What you will do
Take the line containing "The height and" and every line after it to the end of the material below; reproduce them exactly, without pictures.

++++++++++++++++++++

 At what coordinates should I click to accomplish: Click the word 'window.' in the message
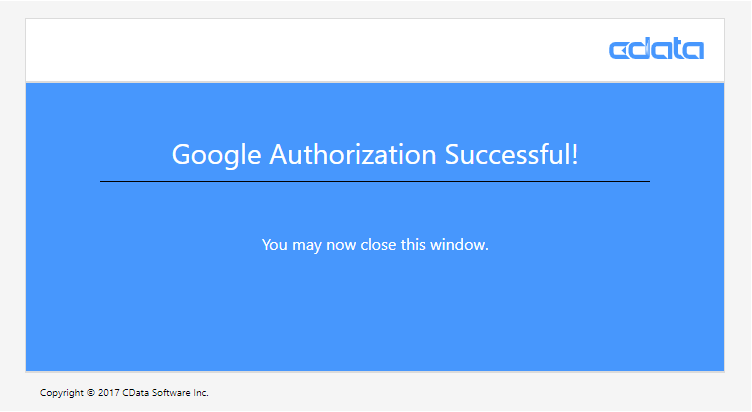459,245
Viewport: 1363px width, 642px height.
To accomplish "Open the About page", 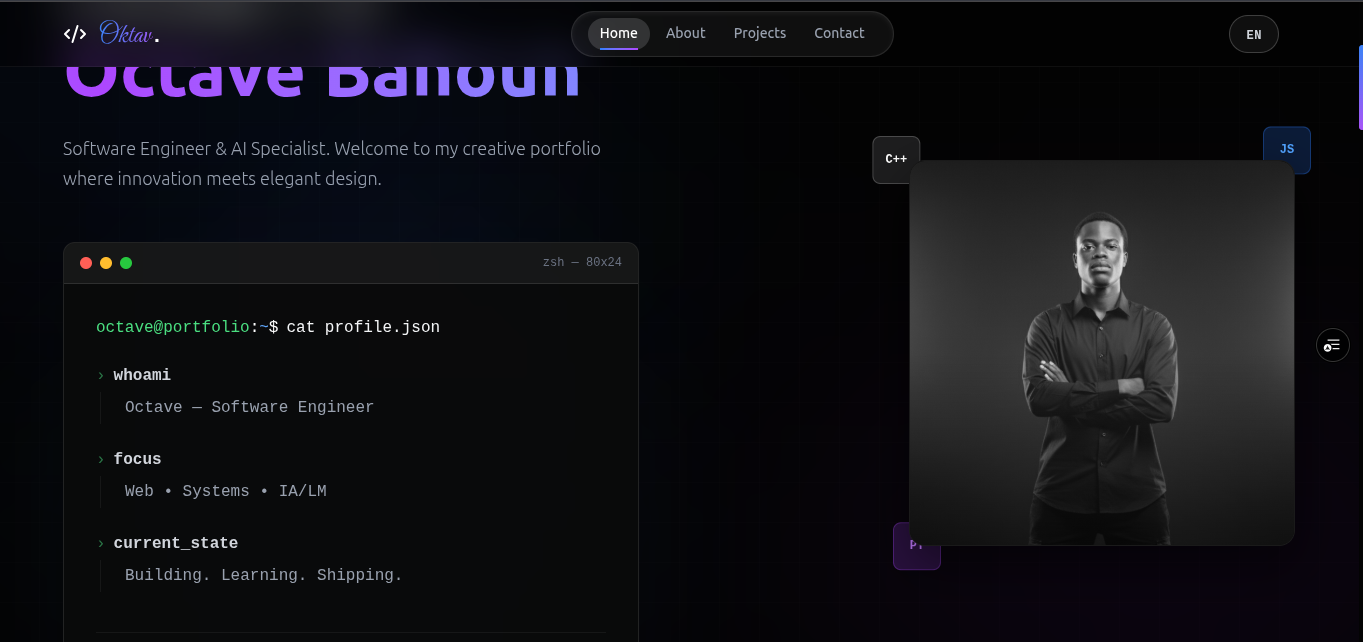I will coord(685,32).
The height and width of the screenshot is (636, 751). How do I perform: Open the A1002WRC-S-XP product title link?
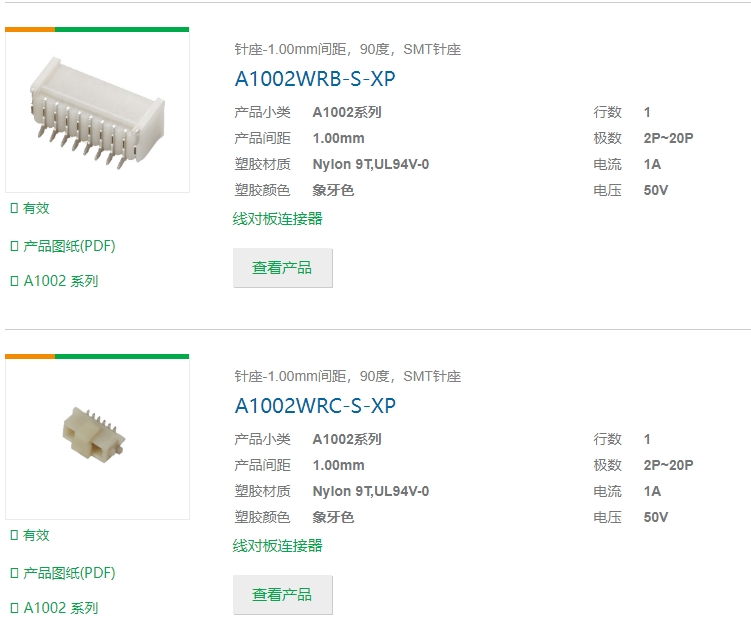click(315, 406)
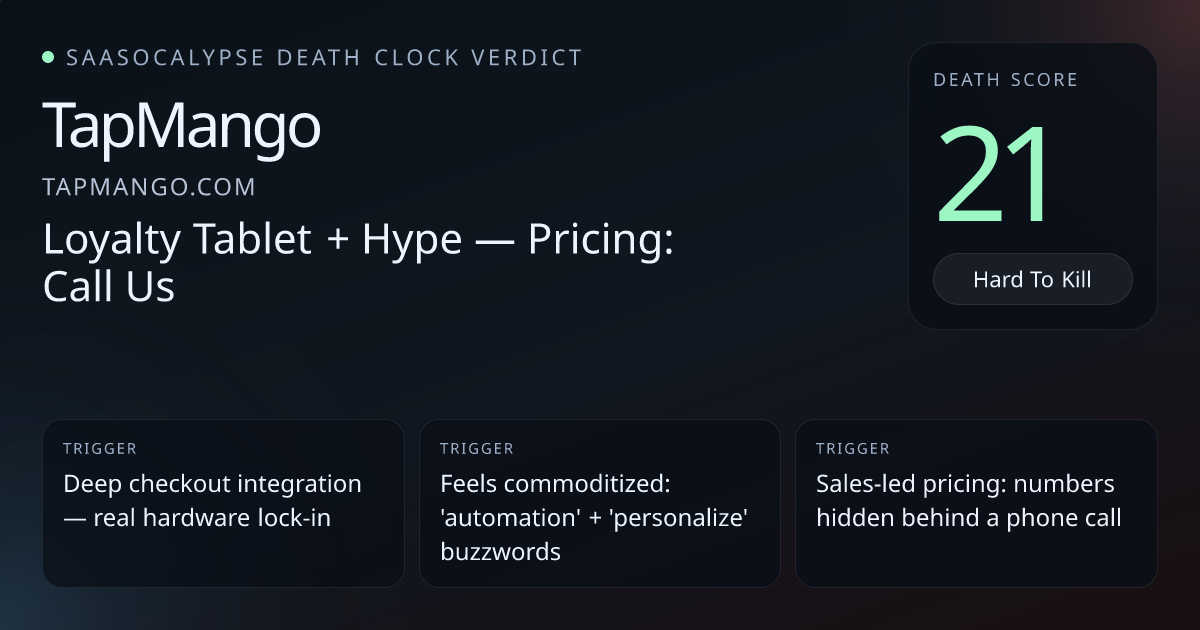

++++++++++++++++++++

Solution
The height and width of the screenshot is (636, 751). How do I perform: Open the A1002WRC-S-XP product title link?
click(315, 406)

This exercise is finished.